Wie eine Komposition, einer Inszenierung gleich und doch mit einem gewissen Ernst beginnt das Spiel. Auf der einen Seite Casabona - der Gejagte, der Beschuldigte. Wer ist sein Gegner? Die Florenzer Kollegen von der Kripo? Gar seine eigenen Leute? Zumindest mitmischen dürfen sie, so viel steht fest. Dazwischen die Camorra – wer ist hier Gegner, wer Feind und wer doch eher sein Mitspieler?

Der so wahre wie poetisch anmutende Prolog nimmt mich gleich gefangen, diese wenigen Zeilen sind die richtige Einstimmung auf Commissario Casabonas vielleicht persönlichsten Fall. Denn er selbst wird beschuldigt, Marco Romoli ermordet zu haben. Mehrere Indizien sprechen für diese These.

Commissario Mauro Crisanti aus Florenz kennt keine Gnade, er ist von Casabons Schuld überzeugt. Und nicht nur das, er selber sieht sich als genialen Ermittler. Er wird Casabona schon dingfest machen, alles hört auf sein Kommando.

Als den etwas anderen Krimi würde ich diese Jagd nach der Wahrheit bezeichnen.

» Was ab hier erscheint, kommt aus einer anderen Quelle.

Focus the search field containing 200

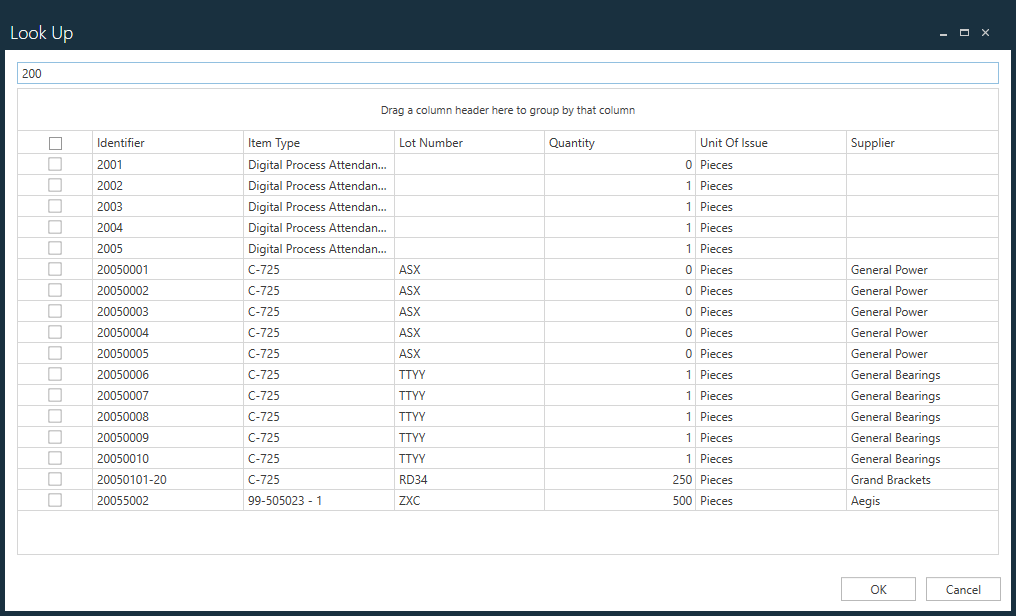(508, 73)
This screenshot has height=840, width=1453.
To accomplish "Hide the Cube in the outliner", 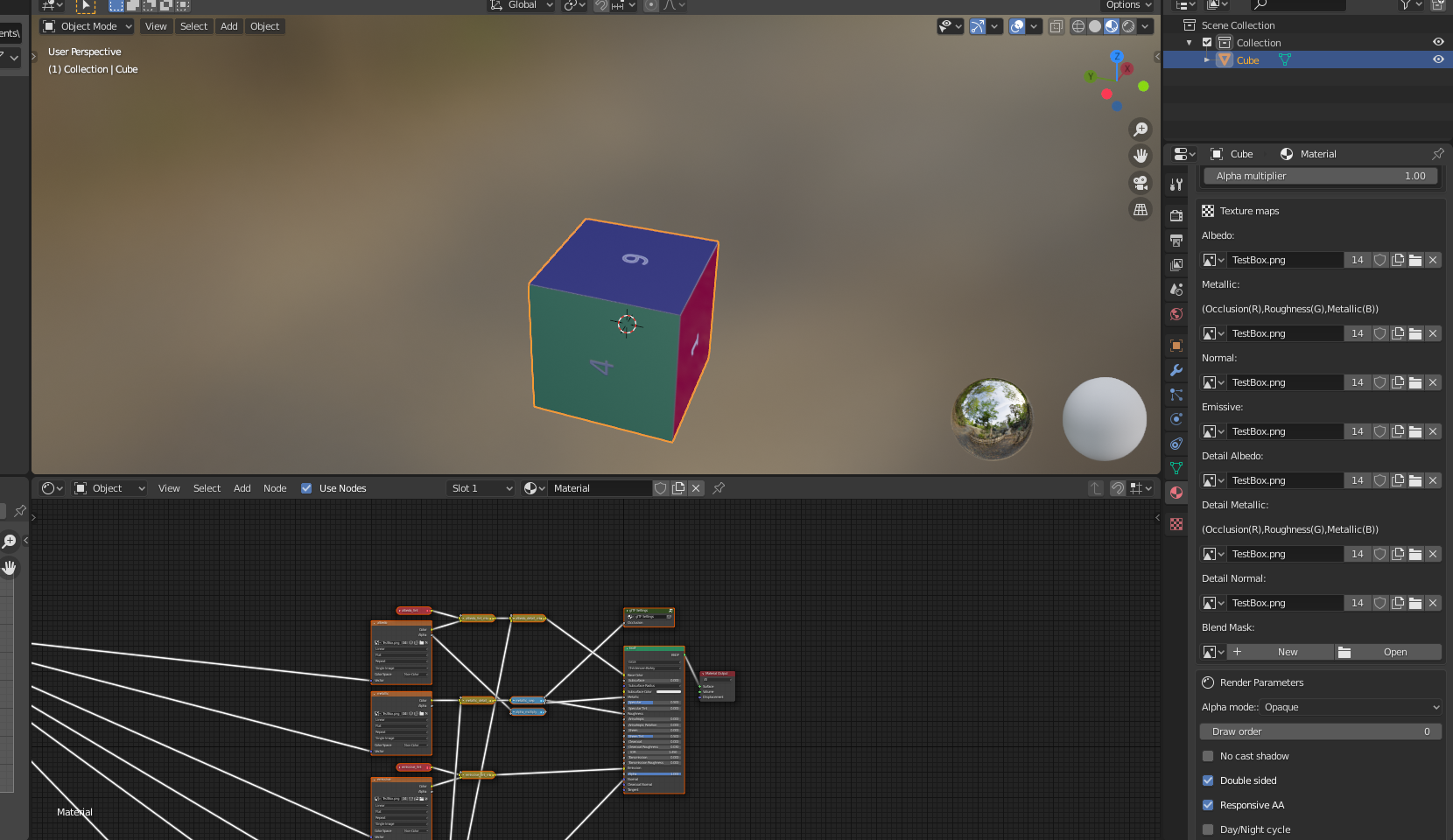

Die gut 230 Seiten sind flott gelesen, die Story ist unterhaltsam, die Kapitel kurz. Mit Casabona mache ich mich auf, den oder die wahre(n) Täter zu finden, natürlich bin ich auf seiner Seite. Und dann lese ich zwischendurch (in kursiver Schrift) von den anderen, von der Ermittlungsarbeit aus Polizeisicht, die sich nicht nur einmal ganz schön an der Nase herumführen lassen, was durchaus auch mal Anlass zum Schmunzeln gibt.

Das Buch ist allen Justizopfern gewidmet. Dies erzählt Antonio Fusco in seiner Nachbemerkung. Er wurde inspiriert durch den „Tortora-Fall“ - ein krasser Fall von Justizirrtum, dem der damals bekannte Moderator zum Opfer fiel. Der Autor kennt Italiens Justizsystem gut, es ist sein täglich Brot.

Schon das Cover hat mich für das Buch eingenommen, ich bin Italien-Fan durch und durch und mag das lebhafte Treiben in all den so authentisch anmutenden Gässchen und den Commissario Tommaso Casabona in seiner schon auch schlitzohrigen, aber doch ehrlichen und geradlinigen Art mag ich auch. Ja, auch dieser Krimi kommt nicht ohne die typischen Italien-Klischees aus. Sei es Mafia, die korrupte Justiz, der Macho-Mann – so manche Passagen habe ich mit einem Augenzwinkern gelesen.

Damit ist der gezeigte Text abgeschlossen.